In The News

FMCSA’s environmental assessment of cross-border program falls short

By Jami Jones, Senior Editor - Land Line
Posted Aug 15th 2011 7:23AM


The timing and lack of options in the Federal Motor Carrier Safety Administration’s environmental assessment of the cross-border trucking program raises serious questions about the agency’s true intention, according to OOIDA comments filed on Thursday.

On July 12, the FMCSA released a draft environmental assessment and requested comments on environmental concerns related to the assessment.

“The timing of the notice raises serious questions about FMCSA’s true intent here,” the OOIDA comments state.

About a week before the notice was issued, the U.S. Department of Transportation entered into an agreement with Mexico, in the form of a Memorandum of Understanding – known as an MOU – that became effective on July 6. The MOU set out the specific terms of the pilot program.

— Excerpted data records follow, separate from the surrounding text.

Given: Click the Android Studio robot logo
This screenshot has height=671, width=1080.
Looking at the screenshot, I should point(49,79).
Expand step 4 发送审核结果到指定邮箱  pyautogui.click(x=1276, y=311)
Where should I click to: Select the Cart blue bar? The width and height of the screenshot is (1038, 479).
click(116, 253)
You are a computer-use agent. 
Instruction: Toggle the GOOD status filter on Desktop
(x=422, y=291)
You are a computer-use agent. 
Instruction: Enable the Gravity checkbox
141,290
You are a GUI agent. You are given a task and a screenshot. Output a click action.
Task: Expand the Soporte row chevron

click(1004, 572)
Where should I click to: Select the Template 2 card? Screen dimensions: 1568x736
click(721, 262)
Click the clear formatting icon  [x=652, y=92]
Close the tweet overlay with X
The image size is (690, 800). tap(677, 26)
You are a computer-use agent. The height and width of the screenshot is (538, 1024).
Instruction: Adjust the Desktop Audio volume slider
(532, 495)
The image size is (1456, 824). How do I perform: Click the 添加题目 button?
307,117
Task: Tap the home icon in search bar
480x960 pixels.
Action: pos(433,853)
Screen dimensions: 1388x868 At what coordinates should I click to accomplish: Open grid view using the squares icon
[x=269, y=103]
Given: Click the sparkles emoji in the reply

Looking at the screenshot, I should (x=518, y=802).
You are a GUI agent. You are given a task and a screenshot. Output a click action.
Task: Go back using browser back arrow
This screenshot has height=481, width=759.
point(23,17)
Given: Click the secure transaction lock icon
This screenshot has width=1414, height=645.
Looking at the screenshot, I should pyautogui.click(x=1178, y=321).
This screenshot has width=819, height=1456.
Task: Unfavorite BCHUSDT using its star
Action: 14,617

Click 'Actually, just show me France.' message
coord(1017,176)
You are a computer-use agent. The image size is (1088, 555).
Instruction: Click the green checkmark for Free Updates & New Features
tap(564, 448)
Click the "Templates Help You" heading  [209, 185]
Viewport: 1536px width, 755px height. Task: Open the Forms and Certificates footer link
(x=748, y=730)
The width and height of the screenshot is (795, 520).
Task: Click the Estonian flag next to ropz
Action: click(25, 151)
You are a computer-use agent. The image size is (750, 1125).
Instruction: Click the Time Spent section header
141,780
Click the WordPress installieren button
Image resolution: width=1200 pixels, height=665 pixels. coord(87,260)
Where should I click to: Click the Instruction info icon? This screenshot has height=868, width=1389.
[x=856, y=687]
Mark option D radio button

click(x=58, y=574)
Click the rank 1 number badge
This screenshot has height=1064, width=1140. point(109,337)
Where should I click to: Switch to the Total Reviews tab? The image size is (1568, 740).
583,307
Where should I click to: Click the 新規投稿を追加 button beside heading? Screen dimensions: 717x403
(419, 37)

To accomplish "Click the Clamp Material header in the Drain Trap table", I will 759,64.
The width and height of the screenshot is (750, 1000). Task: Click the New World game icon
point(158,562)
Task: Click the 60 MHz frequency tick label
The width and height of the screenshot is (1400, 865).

That was after the FMCSA had already announced its intention to proceed with the program.

“Thus, it appears that the Pilot Program plan has already been finalized and this notice seeking public input regarding environmental concerns is merely a hoop that FMCSA is jumping through because it is required to do so by law,” OOIDA comments state. “It is not a meaningful opportunity for the public to assist FMCSA in dealing with environmental issues.”

In spite of these suspicions, OOIDA filed comments that in the end highlighted simple fixes to environmental problems that will be exacerbated by a cross-border trucking program with Mexico.

Currently, Mexican emission standards for diesel-powered truck engines are only aligned with U.S. EPA emissions standards for six criteria pollutants through the 2003 model year. This means that newer engines for Mexican trucks need not comply with the more stringent U.S. emissions standards that came into play in 2004 through 2010.

The comments point out that since Mexico has not aligned its diesel engine emissions standards to U.S. EPA 2004 standards, the differences can be stark – as much as 20 times the nitrogen oxides and 10 times the particulate matter, based on using diesel with a sulfur content of 500 parts per million.

The ability to add additional fuel tanks makes it possible for trucks from Mexico to fill up with the low-sulfur diesel available in Mexico and never have to fuel up while in the states – polluting at a higher level than corresponding U.S. trucks.

In its environmental assessment, the FMCSA considered only two options: proceed with the program or don’t proceed.

“There is no discussion in the environmental assessment of any other alternatives,” OOIDA states in its comments. “FMCSA does not specifically explain its failure to consider other alternatives ....”

What FMCSA did do is lean heavily on a 2002 U.S. Supreme Court decision in the case of Public Citizen v. the U.S. DOT. The court found in favor of the DOT in Public Citizens environmental challenge of a cross-border program.

“If, in fact, FMCSA thinks that (the decision)relieved the agency of the need to consider other alternatives to the proposed action that would allow Mexican trucks to enter the country, but at the same time mitigate the harmful environmental effects, then the Agency reads too much into that decision,” OOIDA comments state.

“As expressly stated by the Court in the Public Citizen decision, before it addressed the substantive legal issues presented by the parties, ‘this case does not involve … any challenge to the (environmental assessment) due to its failure properly to consider possible alternatives to the proposed action …’ because ‘[n]one of the respondents identified in their comments any rulemaking alternatives beyond those evaluated in the (environmental assessment), and none urged FMCSA to consider alternatives,’” OOIDA comments continued.

Conversely, OOIDA’s comments propose two options to FMCSA to ensure a minimal environmental impact the cross-border program may have.

The first alternative would be to only allow trucks that meet U.S. EPA model year emissions standards for the year in which the engine was manufactured.

“That is the only way that FMCSA can ensure compliance with the oft-repeated condition that participants must comply with ‘all’ applicable Federal and State environmental laws and regulations,” OOIDA comments state.

The second option would be for trucks arriving from Mexico either to have ULSD fuel purchased in Mexico on board or to have possibly to one-fourth tank or less of fuel not meeting the U.S. ULSD standard – so they could purchase compliant fuel once crossing the border.

Either option would require only minor changes to the pilot program plan, yet “these simple changes would equalize or come closer to equalizing the treatment of U.S. and Mexico-domiciled carriers, which is all that is required by NAFTA.”

Given two solutions to documented environmental programs, OOIDA leaves the agency with one simple thought:

“The failure to consider them now, after specifically being urged to do so by commenters, would be arbitrary and capricious agency action under the Administrative Procedures Act.”